Hamilton Anderson Associates
- Company type: Private
- Industry: Architecture, Urban Planning, Landscape Architecture, Interior Design
- Founder: Rainy Hamilton Jr. Kent Anderson
- Headquarters: 1435 Randolph Street #200, Detroit, Michigan, United States
- Area served: National
- Website: https://www.hamilton-anderson.com/

= Hamilton Anderson Associates =

American design firm

Hamilton Anderson Associates (HAA) is a Detroit-based, multi-disciplinary design firm founded in 1994 dedicated to improving the built environment through creative, contemporary design. HAA was founded by Rainy Hamilton Jr. and Kent Anderson, who developed the business of integrating architecture and site design as the basis of producing urban design solutions, including architecture, landscape architecture, planning, interiors and urban design. Located in Paradise Valley in downtown Detroit, HAA is one of the largest African-American owned architectural firms in the United States.

== Projects ==

- DTE Energy Co. Navitas House: HAA was selected as the Architecture Firm of Record for the redesign of the Navitas House, which is an old Salvation Army building in Detroit that now holds 140 DTE Energy information technology employees.
- Ronald McDonald House: This $4.3 million dollar project, which was completed in 2015, relocated and redesigned the Ronald McDonald House Charities of Southeastern Michigan. The renovation is 10,000 square-feet larger than the previous location and includes décor supplied by the Detroit Red Wings.
- Orleans Landing: First housing on the East Riverfront in downtown Detroit. HAA served as Architect of Record.
- Brush Park: This $70 million dollar project preserved four historic homes and created new, contemporary housing in Detroit’s Brush Park district. HAA served as Master Planner, Site Designer and Architect on three of the buildings for the development.
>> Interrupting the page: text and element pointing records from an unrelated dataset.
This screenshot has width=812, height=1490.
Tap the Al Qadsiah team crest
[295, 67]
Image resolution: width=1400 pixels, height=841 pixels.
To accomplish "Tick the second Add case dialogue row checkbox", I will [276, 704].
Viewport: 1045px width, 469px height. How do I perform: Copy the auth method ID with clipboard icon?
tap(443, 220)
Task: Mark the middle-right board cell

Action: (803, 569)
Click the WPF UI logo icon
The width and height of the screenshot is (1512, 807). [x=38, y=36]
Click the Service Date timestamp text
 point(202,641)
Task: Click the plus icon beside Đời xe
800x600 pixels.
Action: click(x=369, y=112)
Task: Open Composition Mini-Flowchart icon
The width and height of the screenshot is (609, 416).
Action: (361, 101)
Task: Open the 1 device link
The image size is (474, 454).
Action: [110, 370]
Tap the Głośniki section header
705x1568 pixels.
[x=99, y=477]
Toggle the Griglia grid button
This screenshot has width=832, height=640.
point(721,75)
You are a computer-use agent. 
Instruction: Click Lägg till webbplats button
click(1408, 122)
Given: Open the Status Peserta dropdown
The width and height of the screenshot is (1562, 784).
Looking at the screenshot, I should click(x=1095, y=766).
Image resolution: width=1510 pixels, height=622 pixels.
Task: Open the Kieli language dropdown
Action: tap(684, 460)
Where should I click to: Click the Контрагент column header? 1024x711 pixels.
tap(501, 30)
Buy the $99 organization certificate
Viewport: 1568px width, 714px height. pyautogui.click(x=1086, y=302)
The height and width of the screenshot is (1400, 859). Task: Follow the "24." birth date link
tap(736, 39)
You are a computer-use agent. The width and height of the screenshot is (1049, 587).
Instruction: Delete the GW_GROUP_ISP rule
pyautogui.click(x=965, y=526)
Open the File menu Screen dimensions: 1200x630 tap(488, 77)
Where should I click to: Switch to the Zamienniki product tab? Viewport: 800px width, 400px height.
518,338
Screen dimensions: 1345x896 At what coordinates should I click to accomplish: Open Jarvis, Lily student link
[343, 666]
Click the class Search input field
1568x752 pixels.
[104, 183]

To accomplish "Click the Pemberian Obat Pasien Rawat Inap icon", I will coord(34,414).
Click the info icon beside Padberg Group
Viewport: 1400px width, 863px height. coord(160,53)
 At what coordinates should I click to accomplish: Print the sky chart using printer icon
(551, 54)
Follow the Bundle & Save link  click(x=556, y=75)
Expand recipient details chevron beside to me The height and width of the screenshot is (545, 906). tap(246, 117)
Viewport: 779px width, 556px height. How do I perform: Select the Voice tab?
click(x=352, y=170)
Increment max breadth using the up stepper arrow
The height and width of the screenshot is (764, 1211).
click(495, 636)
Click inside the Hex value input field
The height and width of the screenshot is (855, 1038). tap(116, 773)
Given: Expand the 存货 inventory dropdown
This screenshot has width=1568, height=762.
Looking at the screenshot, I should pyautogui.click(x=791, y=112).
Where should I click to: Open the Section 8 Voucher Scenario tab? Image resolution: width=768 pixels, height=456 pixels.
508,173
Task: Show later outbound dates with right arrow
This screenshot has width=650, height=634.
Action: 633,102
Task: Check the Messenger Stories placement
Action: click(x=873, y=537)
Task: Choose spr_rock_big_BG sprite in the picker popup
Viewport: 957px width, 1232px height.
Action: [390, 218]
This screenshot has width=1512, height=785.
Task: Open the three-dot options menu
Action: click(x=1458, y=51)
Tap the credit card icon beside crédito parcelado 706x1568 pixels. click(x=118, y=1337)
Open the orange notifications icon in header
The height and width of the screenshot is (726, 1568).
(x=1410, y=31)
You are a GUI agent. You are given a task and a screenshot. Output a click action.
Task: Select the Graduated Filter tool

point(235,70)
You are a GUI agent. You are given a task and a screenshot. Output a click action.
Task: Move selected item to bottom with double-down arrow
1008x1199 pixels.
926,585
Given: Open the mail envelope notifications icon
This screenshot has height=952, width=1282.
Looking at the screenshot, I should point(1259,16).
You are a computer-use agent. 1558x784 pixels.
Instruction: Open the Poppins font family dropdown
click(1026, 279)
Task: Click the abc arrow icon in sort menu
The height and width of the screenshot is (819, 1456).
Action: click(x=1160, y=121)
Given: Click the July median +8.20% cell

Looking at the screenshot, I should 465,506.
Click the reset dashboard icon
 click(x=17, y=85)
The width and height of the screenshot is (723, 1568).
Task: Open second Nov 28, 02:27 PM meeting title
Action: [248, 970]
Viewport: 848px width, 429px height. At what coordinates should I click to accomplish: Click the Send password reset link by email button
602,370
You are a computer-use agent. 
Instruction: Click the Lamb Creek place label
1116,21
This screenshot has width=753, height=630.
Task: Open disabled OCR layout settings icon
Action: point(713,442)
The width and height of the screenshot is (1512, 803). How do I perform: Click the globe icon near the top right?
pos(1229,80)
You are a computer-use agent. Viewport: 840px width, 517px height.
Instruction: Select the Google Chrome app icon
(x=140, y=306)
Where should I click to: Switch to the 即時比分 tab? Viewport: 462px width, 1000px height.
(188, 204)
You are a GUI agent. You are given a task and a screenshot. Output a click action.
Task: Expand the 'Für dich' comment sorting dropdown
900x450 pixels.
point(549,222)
HAA took an approach of having north and south streets feature apartments and retail while the east and west streets consist of townhomes and mansions, totaling 400 new units.
- Wayne State University Anthony Wayne Apartments: HAA announced in 2017 that it will be aiding in design and building of the Anthony Wayne Apartments – Wayne State University’s on-campus housing. The structure will include one-, two- and four-bedroom units, event and study rooms and commercial businesses on its first floor for a total unit count over 800.
- MGM National Harbor: MGM International Resorts selected HAA to serve as the Associate Architect of Record for its casino resort, located at National Harbor in the Washington, D.C. area. HAA was responsible for the casino floor, back-of-house spaces, as well as assisting in the early stage planning of the resort’s Conservatory and overall unique, linear layout.
- Paradise Valley Cultural & Entertainment District (PVCED): Paradise Valley, once known as Black Bottom in Detroit, is getting redeveloped with an investment of $52.4 million. This construction includes establishing the Paradise Valley Cultural and Entertainment Conservancy to honor the tradition of jazz and African American culture. HAA will own and renovate its headquarters in the district and construct a 16,000 square-feet contemporary addition that will be home to Hamilton Anderson Associates.
- Little Caesar’s Arena: Associate Architect
- Motown Historical Museum: Major addition to house the Motown collection with interactive displays and renovation and preservation of historic homes that Motown executives and artists used to produce the original Motown Sound. HAA serves as the Architect of Record.
- Hudson Building Site Redevelopment: HAA teamed up with New York-based architecture firm SHoP to work on designing the new building for the former Hudson’s Department Store site. The previous structure was demolished in 1997 and the site was not in use until Dan Gilbert, through Bedrock, purchased the property in 2016 with plans to build a mixed-use retail and residential complex.
- Detroit Works Project: In 2012, HAA was selected to help lead a long-term urban planning initiative for the city of Detroit.